Wednesday was the National Gallery, the National Portrait Gallery, and a Tintin stage show in the evening.

The National Gallery was interesting, housing more art than I can possibly explain adequately. I particularly like the older Italian art, but it can get a bit repetitive as SO many works were devoted to the same few Biblical subjects.

The National Portrait Gallery was also fun, at least for the more modern ones. There were tons of sitting portraits for Tudor and Victorian types, which were pretty repetitive, but the portraits of more recent famous people were so much more interpretive and abstract. Some notable people included Beatrix Potter, Princess Diana, Elizabeth I, Virginia Woolf, and many many others.

After that we went to a stage production in Richmond (suburb on the outskirts of London) of a Tintin book . It was based on the book Tintin in Tibet. While it was oriented slightly more towards children, it was very well adapted and acted, and was very fun to watch. The stage was very simple, with slightly different slanted sections on the front section of the stage, acting a little bit like a ramp going back and forth. This meant that the stage looked flat, but the acrobatic cast could throw themselves across the stage and could actually slide left, right, or even down towards the audience.

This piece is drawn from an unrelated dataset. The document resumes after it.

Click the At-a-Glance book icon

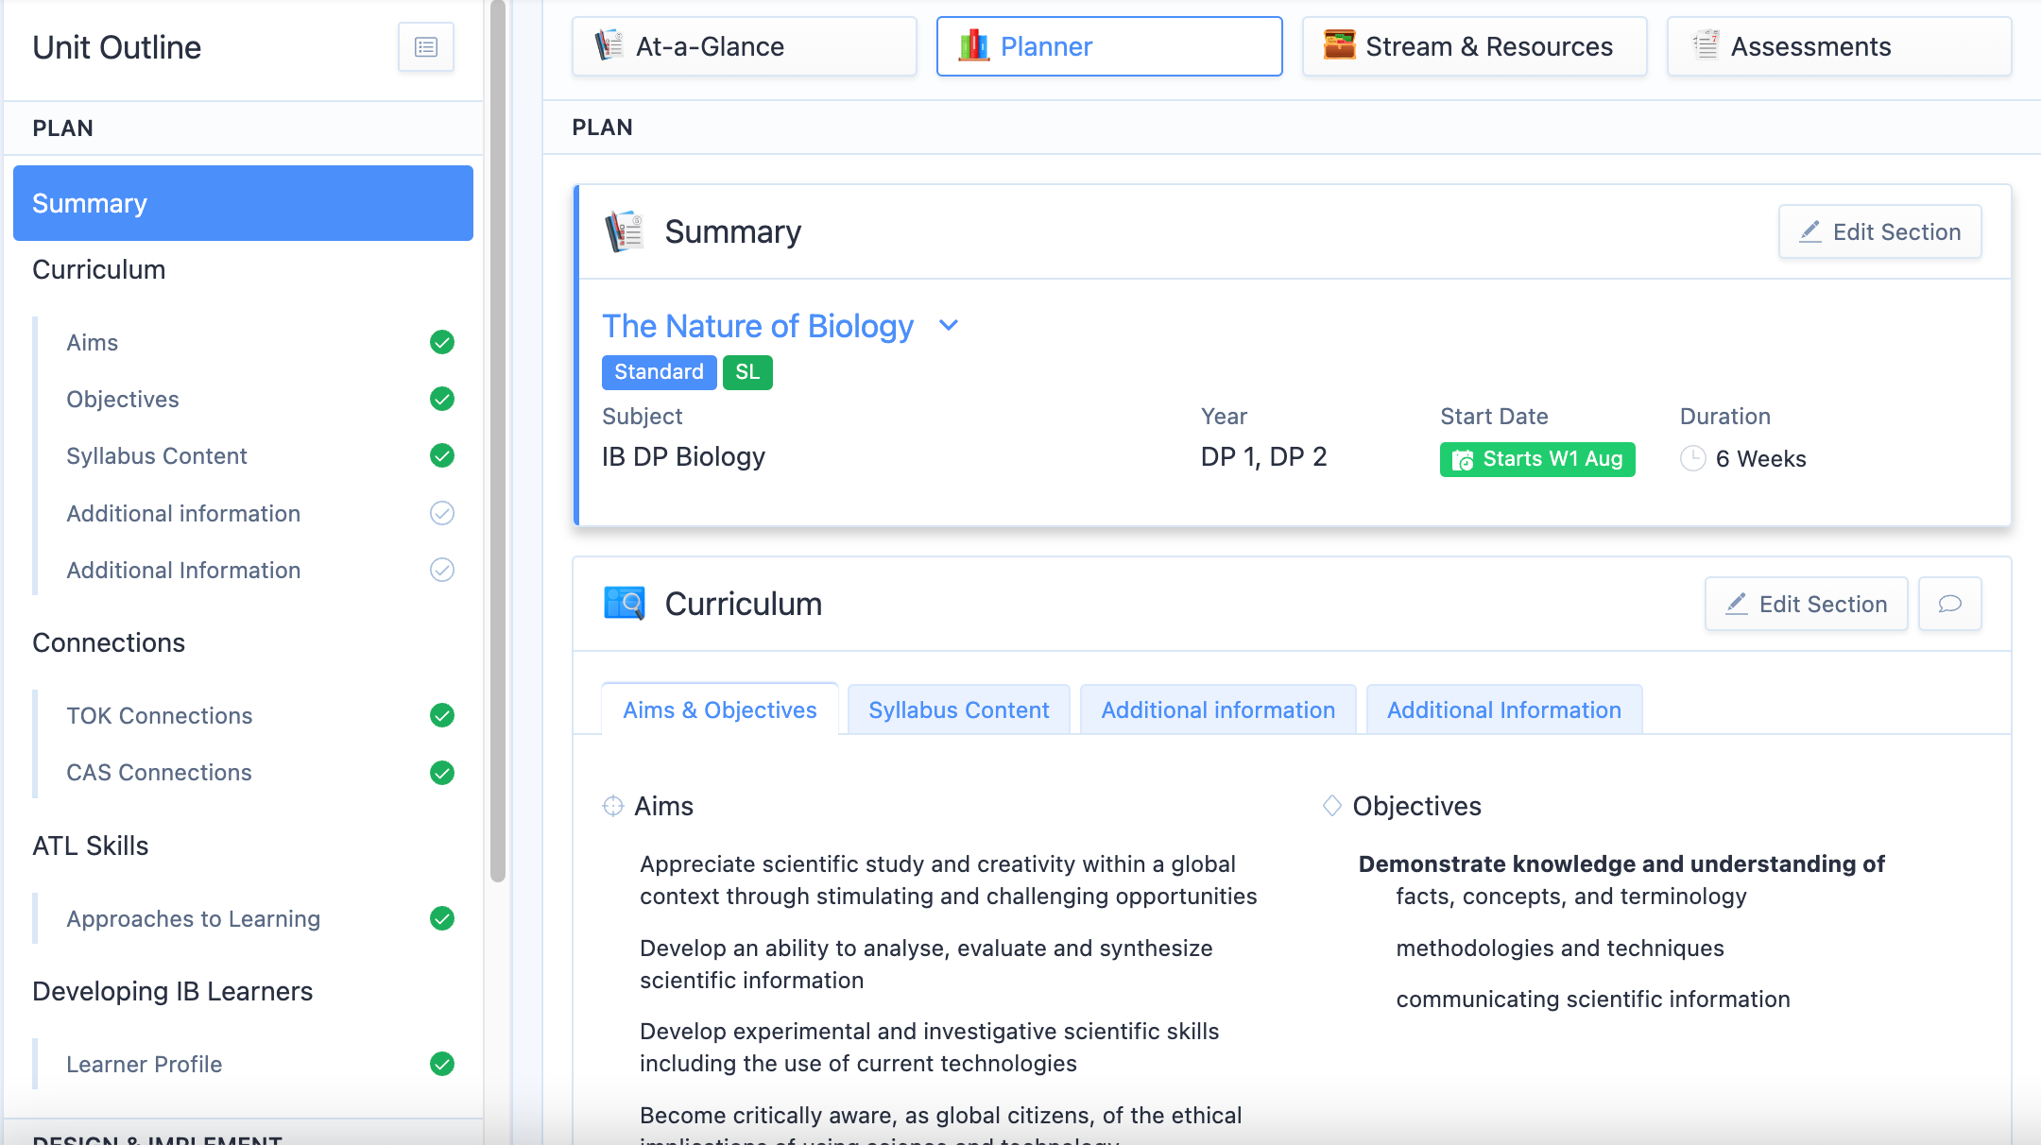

It was fun to have little kids in the audience laughing, but I was surprised by a few of the more grown-up themes. One of the more sophisticated and somber scenes took place as Tintin went to the plane crash site in the Himalayas, where a plane has crashed, presumably leaving no survivors. To set the scene, the empty stage was dimmed, two floor panels slid aside, and two arch-shaped plane pieces emerged from the floor. When they unfolded, they formed a cross-section of the crashed plane, with about three rows of empty seats facing toward the audience. In silence, about twelve people dressed for travel, walked solemnly onto the stage, sat themselves into the seats, buckled themselves in, and them slumped over, as if suddenly dead from the crash. Tintin then climbs into the dark cavern of the plane and climbs over the bodies trying to see if his friend (who was flying out to see him on the plane that crashed) is on the plane. Tintin gets so scared that his imagination gets the best of him and the bodies come to life, reaching for him and eerily calling out to him to save them. “Stop!” Tintin yells, over and over again, but the voices only grow louder and louder until finally, curled up in a ball with his head in his hands he gets so scared that he yells, “Stop! You’re already dead and I can’t save you from that!”

Quite a moral for a children’s play.